» Problem description
Reproduce the records verbatim, from the line containing "Viewport: 1188px width, 599px" to the line containing "Screen dimensions: 1024x667", both lines included. Give only those lines.

» Task inputs
------------------------------
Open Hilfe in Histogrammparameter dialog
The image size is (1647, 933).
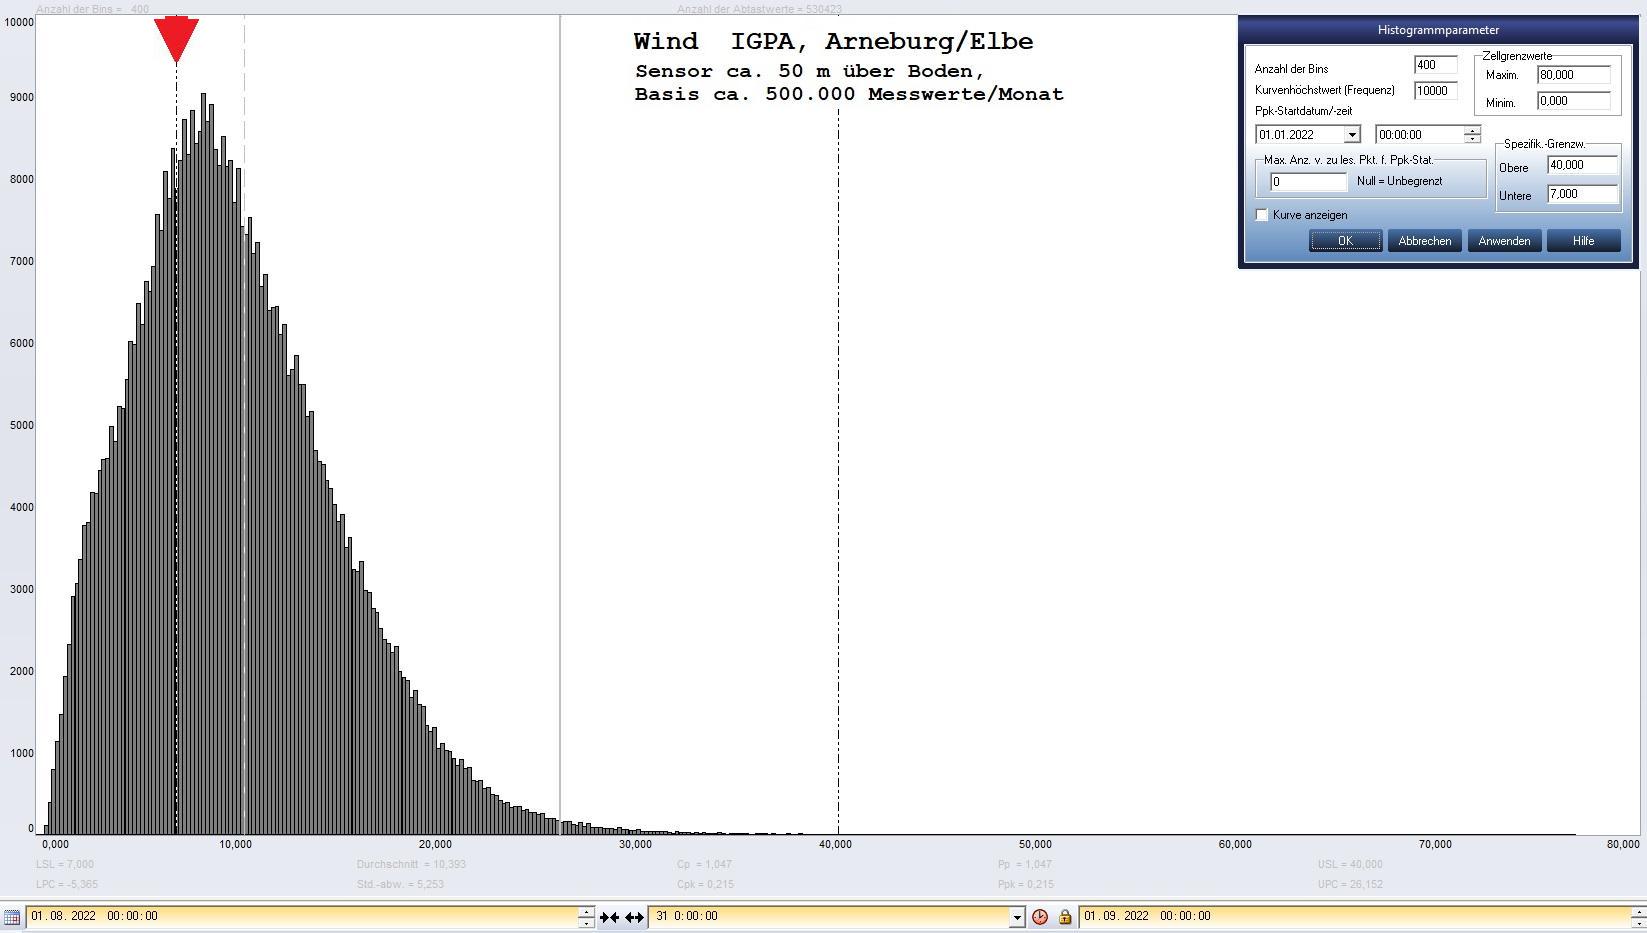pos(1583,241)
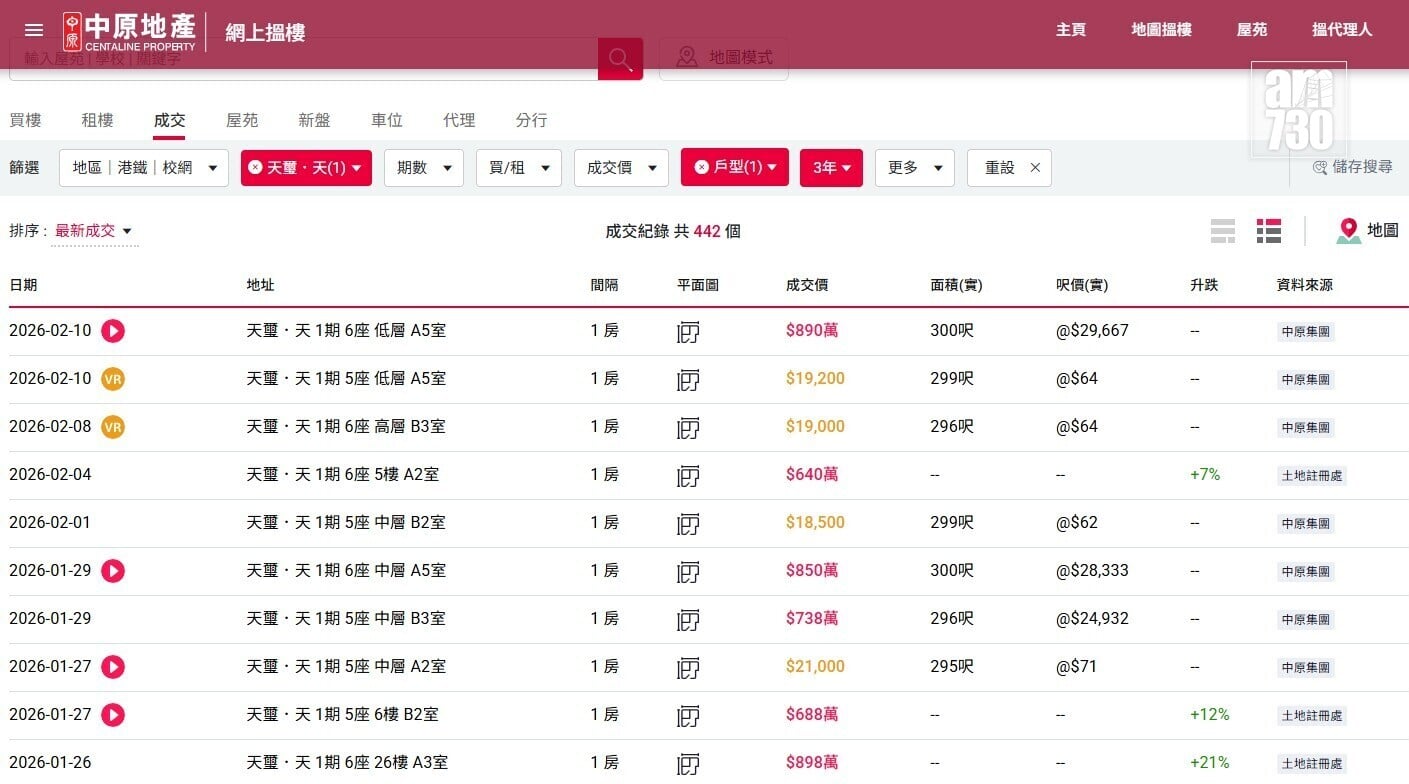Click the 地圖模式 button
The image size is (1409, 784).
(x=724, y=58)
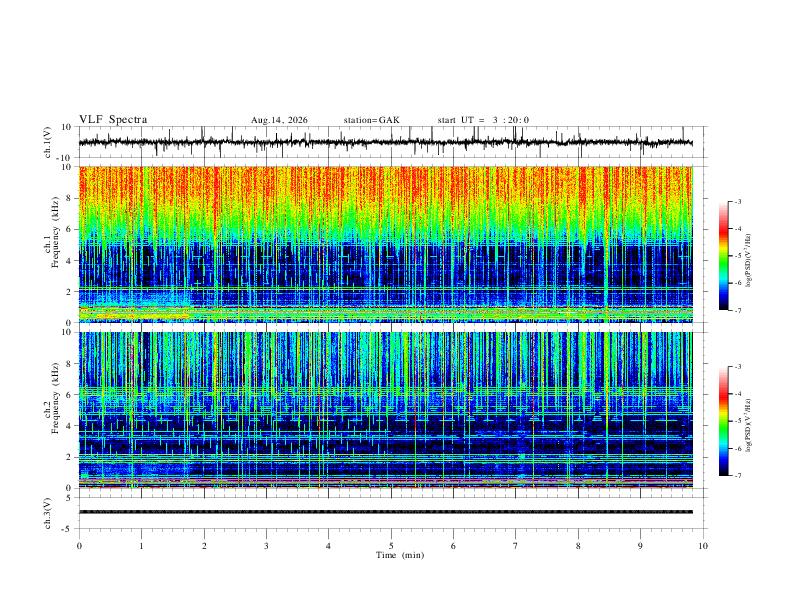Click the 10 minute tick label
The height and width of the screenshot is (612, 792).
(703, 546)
------------------------------
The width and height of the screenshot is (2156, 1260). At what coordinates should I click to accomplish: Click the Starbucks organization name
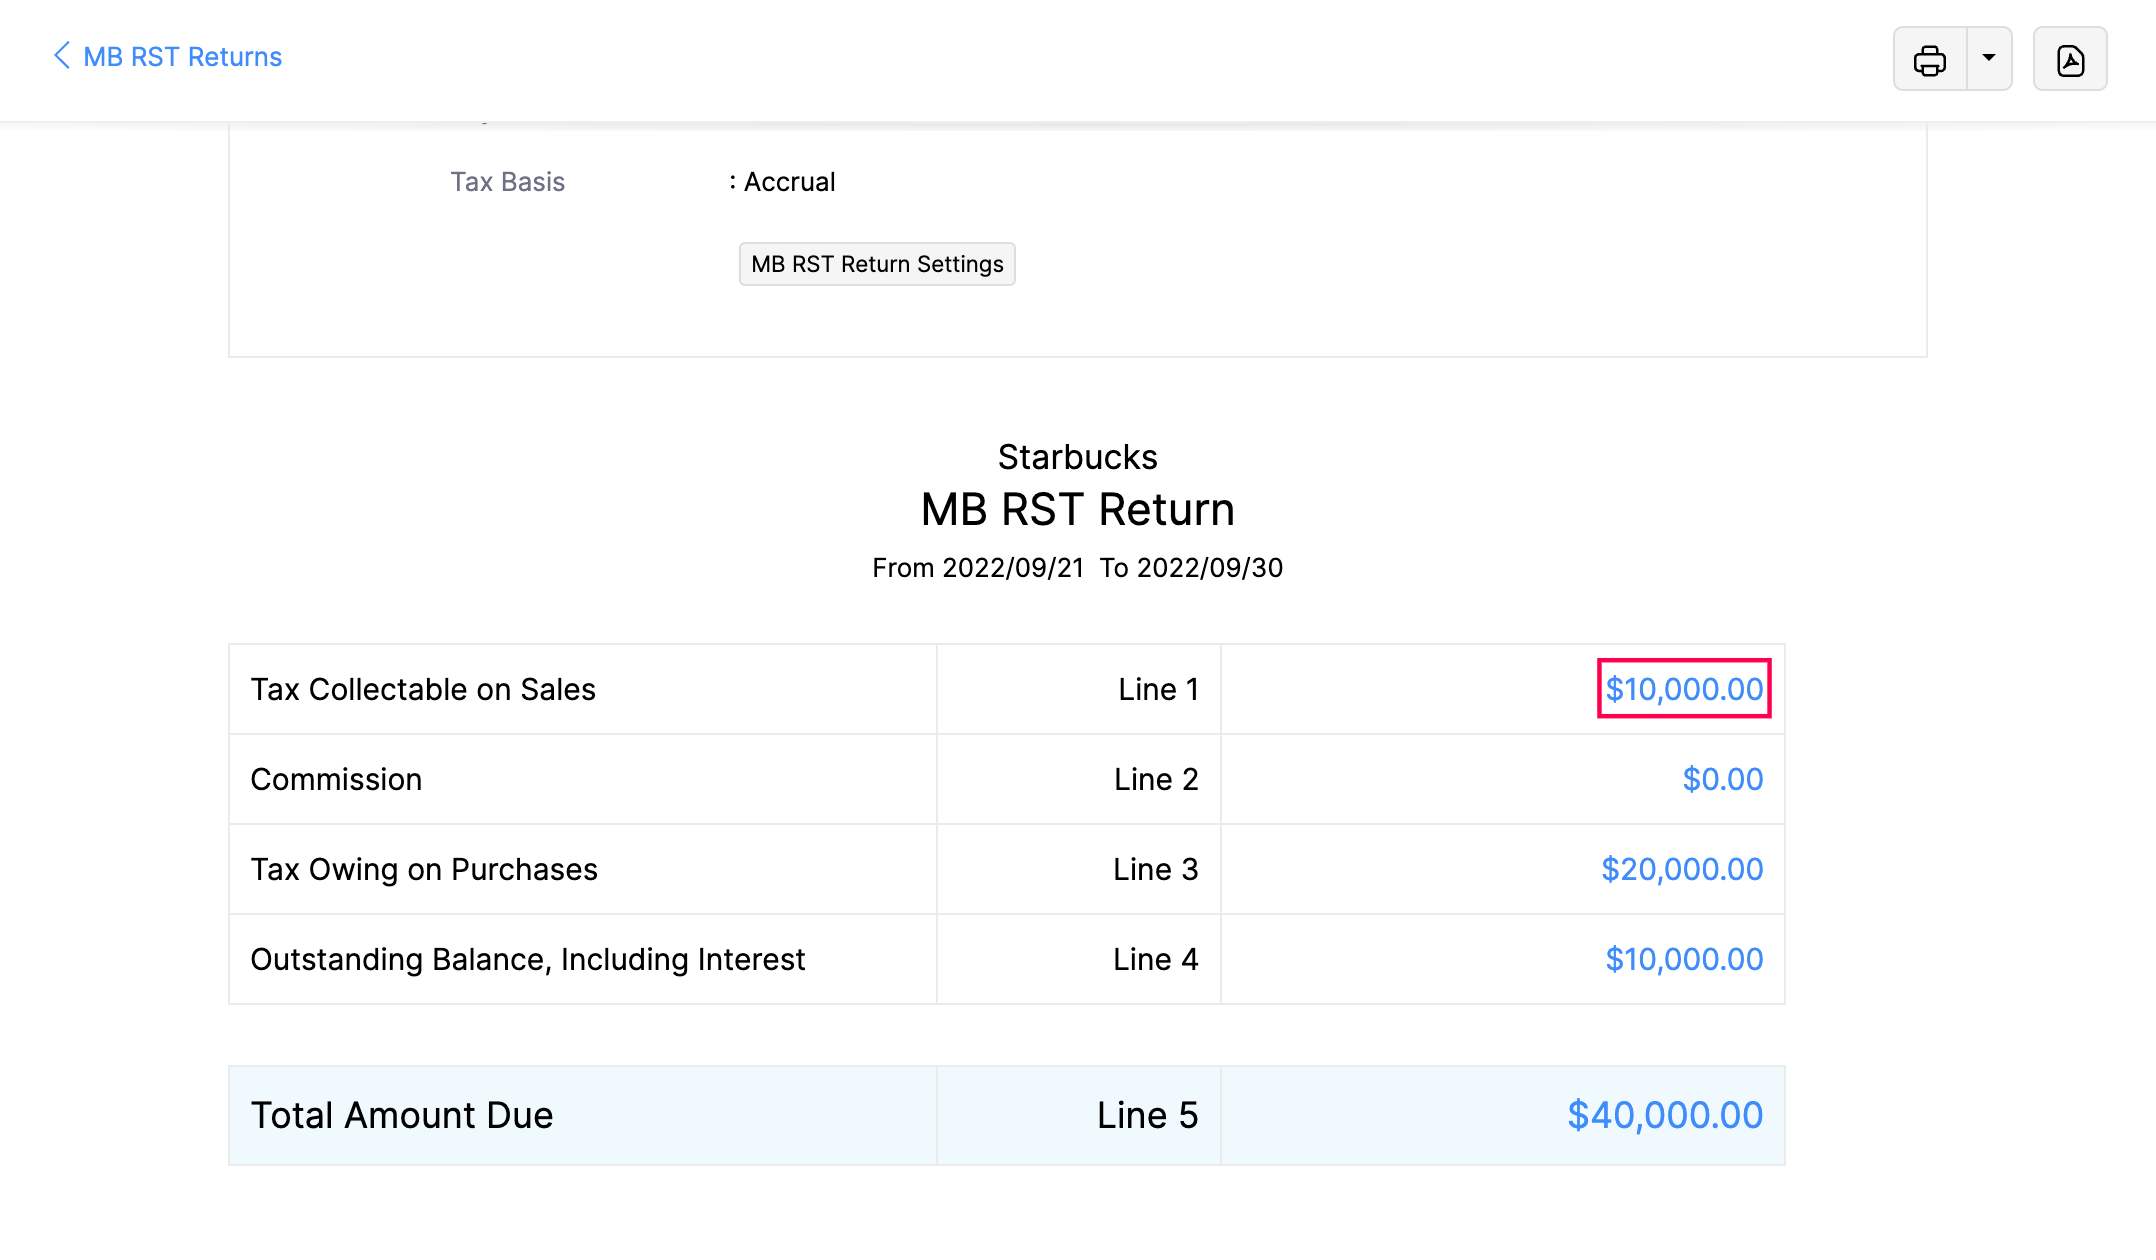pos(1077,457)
------------------------------
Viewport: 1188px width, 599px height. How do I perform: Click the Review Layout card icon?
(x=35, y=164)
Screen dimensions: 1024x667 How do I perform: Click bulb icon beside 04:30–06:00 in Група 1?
------------------------------
» Result for this task
Viewport: 1188px width, 599px height. How do I perform: Click the Review Layout card icon?
(x=35, y=164)
Screen dimensions: 1024x667 How do I perform: Click bulb icon beside 04:30–06:00 in Група 1?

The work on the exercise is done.